The program purports to show Nixon's involvement in the coverup earlier than previously thought, but its primary success lies in the way it deals with the facts as a whole, almost as if we'd never heard of Watergate. This approach was even truer in the British version, designed for viewers who hadn't absorbed the daily blow-by-blow on US television at the time. But even for Americans, the show takes nothing for granted, exhaustively re-establishing facts through archival evidence and other means.
In the face of passionately partisan points of view, the show's persistence in corroborating facts is well-nigh heroic. Let the narrative mention a check written by Howard Hunt, and you'll see that check in a close-up. If someone refers to an important memo, you'll often see that section of the text highlighted.
And when there is nothing real on hand to illustrate a point with, the show will often stage something: When a former cop is hired by Nixon's men, for instance, you see a sandaled foot treading on the entry floor of the Brookings Institution.
Such touches may not mislead in any factual way, but they do contribute to the program's primary faults: a melodramatic style and a doggedly incriminatory tone. The narrative is impressively well organized and well informed, but its litany of catchy, condemnatory phrases and its ominous music and flashy editing techniques all create a souped-up effect.

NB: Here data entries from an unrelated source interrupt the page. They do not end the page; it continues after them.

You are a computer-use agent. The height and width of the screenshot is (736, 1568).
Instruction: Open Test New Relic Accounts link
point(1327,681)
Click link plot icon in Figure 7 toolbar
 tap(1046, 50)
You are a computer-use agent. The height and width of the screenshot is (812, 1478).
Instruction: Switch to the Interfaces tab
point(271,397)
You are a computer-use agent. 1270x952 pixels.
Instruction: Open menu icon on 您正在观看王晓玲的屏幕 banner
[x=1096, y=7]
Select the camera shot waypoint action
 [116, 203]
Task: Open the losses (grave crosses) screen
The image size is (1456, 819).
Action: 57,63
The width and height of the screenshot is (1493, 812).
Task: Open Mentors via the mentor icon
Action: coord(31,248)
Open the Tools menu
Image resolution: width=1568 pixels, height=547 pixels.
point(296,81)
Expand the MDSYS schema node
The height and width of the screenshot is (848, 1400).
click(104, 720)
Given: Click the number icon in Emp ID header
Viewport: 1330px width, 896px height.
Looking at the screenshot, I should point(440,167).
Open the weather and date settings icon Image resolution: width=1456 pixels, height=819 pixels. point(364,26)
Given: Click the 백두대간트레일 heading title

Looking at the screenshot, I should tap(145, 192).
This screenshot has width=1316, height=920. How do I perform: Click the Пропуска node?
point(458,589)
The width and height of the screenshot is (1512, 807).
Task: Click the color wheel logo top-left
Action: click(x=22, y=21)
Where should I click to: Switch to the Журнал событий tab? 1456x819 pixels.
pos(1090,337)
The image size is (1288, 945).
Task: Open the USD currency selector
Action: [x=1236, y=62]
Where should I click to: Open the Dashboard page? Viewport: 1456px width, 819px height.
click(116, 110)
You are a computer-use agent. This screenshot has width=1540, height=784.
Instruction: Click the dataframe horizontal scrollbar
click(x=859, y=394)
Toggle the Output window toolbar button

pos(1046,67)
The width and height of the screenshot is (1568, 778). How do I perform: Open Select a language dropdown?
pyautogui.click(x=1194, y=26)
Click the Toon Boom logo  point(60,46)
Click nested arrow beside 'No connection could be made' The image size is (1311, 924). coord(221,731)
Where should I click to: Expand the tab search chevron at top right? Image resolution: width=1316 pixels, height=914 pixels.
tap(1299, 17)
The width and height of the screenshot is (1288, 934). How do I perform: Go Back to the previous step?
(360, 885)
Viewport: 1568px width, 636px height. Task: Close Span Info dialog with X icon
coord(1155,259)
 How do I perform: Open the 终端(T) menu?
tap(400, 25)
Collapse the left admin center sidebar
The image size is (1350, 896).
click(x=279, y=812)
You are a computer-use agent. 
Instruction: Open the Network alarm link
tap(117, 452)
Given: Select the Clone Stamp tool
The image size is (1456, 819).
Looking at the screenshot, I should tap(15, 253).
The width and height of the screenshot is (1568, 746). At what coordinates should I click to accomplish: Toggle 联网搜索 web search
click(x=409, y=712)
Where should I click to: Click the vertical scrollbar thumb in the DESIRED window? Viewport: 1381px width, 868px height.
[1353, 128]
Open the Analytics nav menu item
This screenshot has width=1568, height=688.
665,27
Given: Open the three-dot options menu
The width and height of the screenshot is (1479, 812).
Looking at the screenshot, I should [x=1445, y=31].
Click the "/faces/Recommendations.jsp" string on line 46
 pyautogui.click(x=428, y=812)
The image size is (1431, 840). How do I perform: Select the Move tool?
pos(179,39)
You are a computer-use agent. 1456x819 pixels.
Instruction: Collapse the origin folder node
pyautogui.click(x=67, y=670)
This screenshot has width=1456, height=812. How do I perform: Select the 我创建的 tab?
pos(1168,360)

It's the wrong tack for a topic like this, which doesn't need dramatization, since it already is dramatic. This is especially true when the facts would speak loudly themselves, if only unaccompanied by the dum-de-DUM-dum of a production too eager to underscore its message of conspiracy and political catastrophe. The rest of the time, the stagey devices tend to detract from the credibility and, ironically, from the drama of the show. Much of this production is truly engrossing, but you may wish you weren't being tapped on the shoulder and reminded of it so incessantly.